[START OF RECORDS PROVIDED]
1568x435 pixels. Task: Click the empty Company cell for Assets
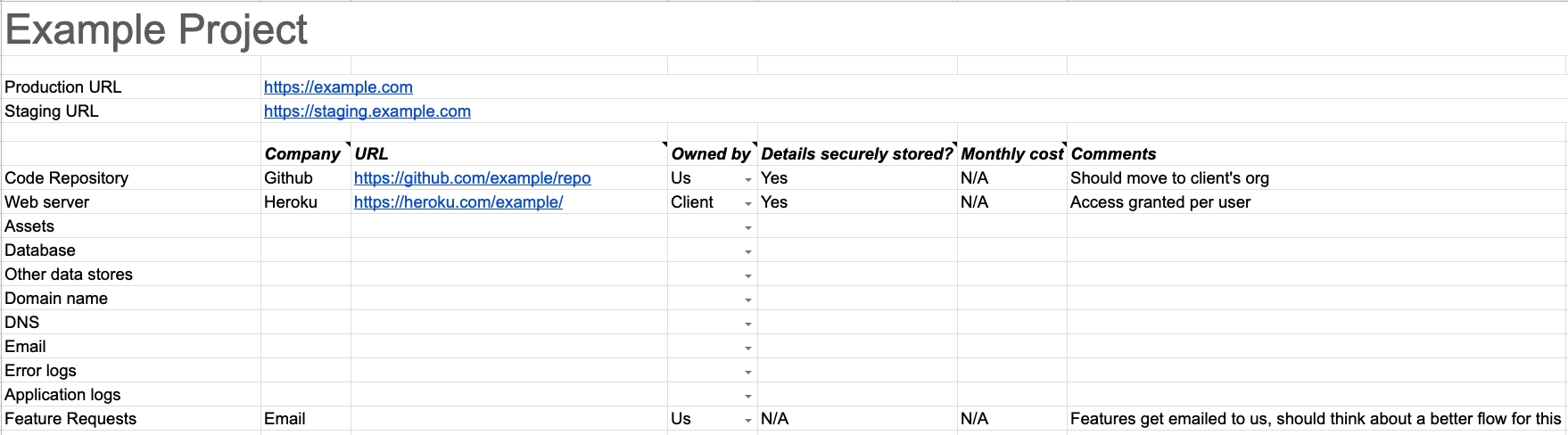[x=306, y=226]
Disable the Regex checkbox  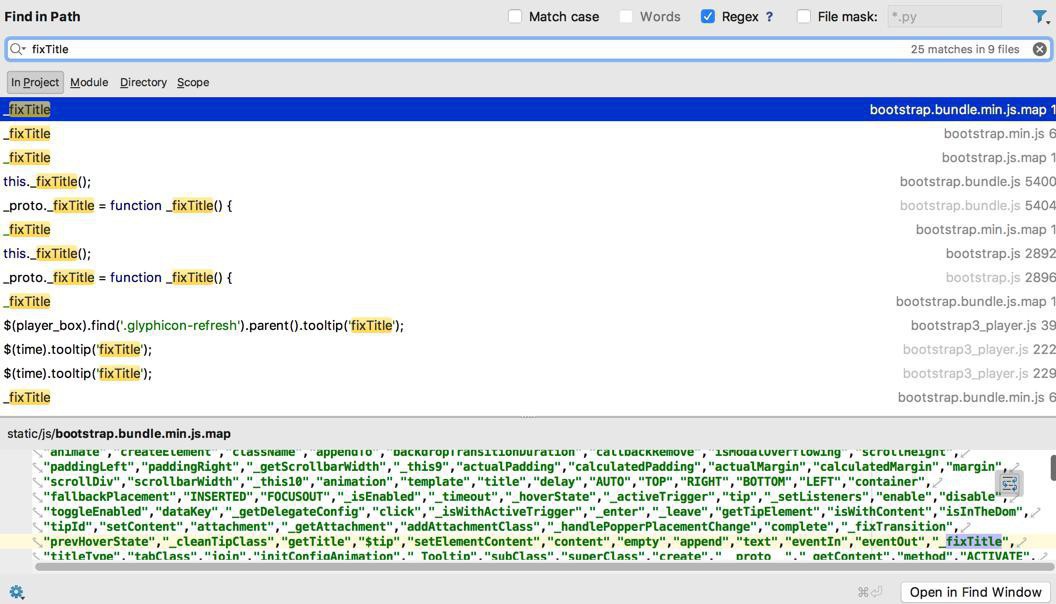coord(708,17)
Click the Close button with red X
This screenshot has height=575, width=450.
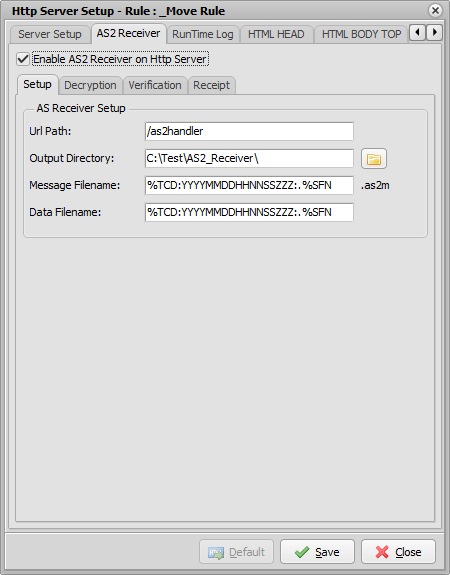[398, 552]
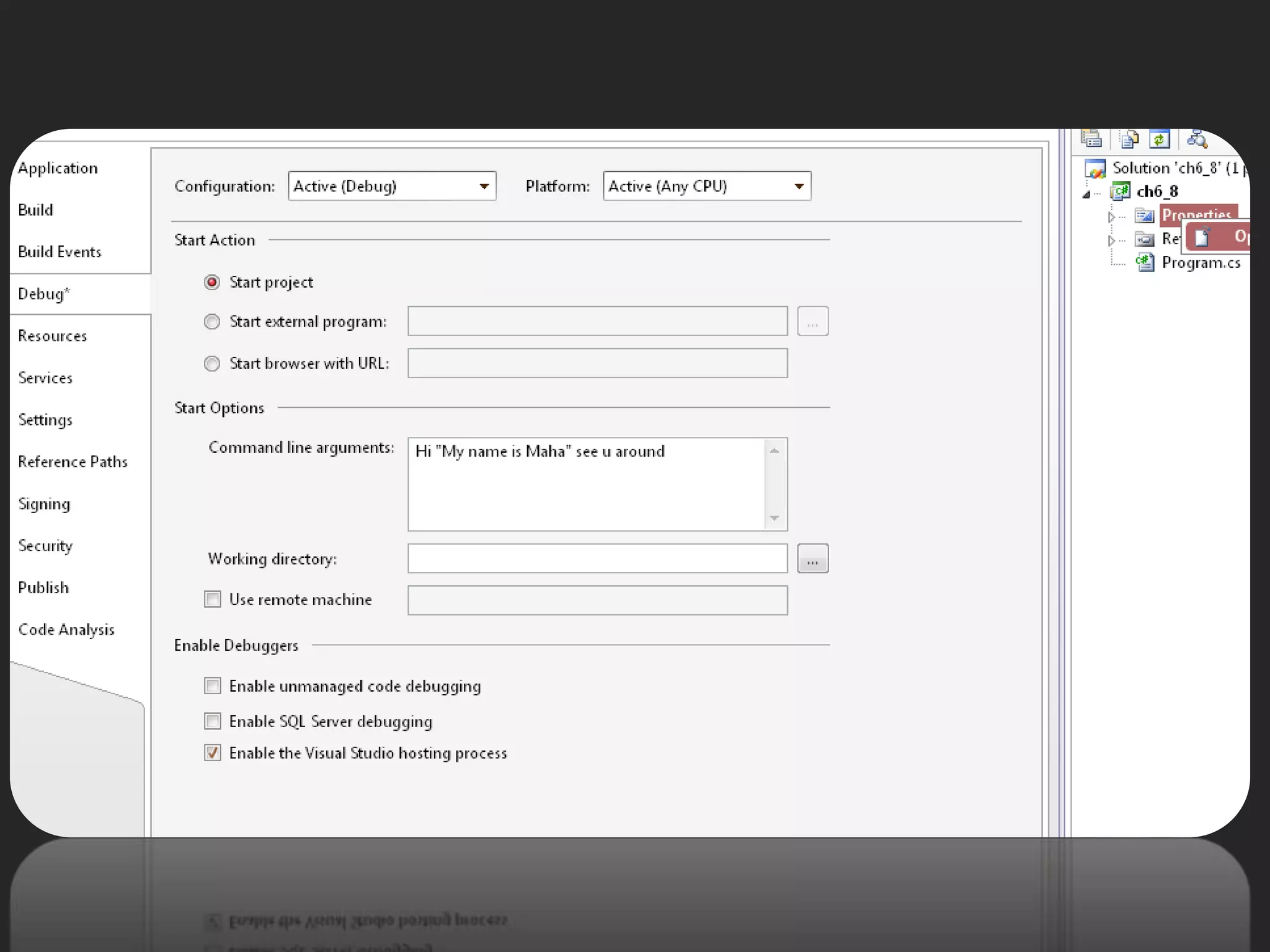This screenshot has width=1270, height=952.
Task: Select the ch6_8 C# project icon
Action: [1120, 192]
[END OF RECORDS PROVIDED]
*WORK TO DO:* Render the part of the records that opens with the line containing "Click the Close button with red X" and runs through the end of the records as a numbered list with one item per line and no blank lines. Leave the pictures out of your answer.

*RESULT:*
1. Click the Close button with red X
2. This screenshot has height=575, width=450.
3. [398, 552]
4. This screenshot has width=1270, height=952.
5. Task: Select the ch6_8 C# project icon
6. Action: [1120, 192]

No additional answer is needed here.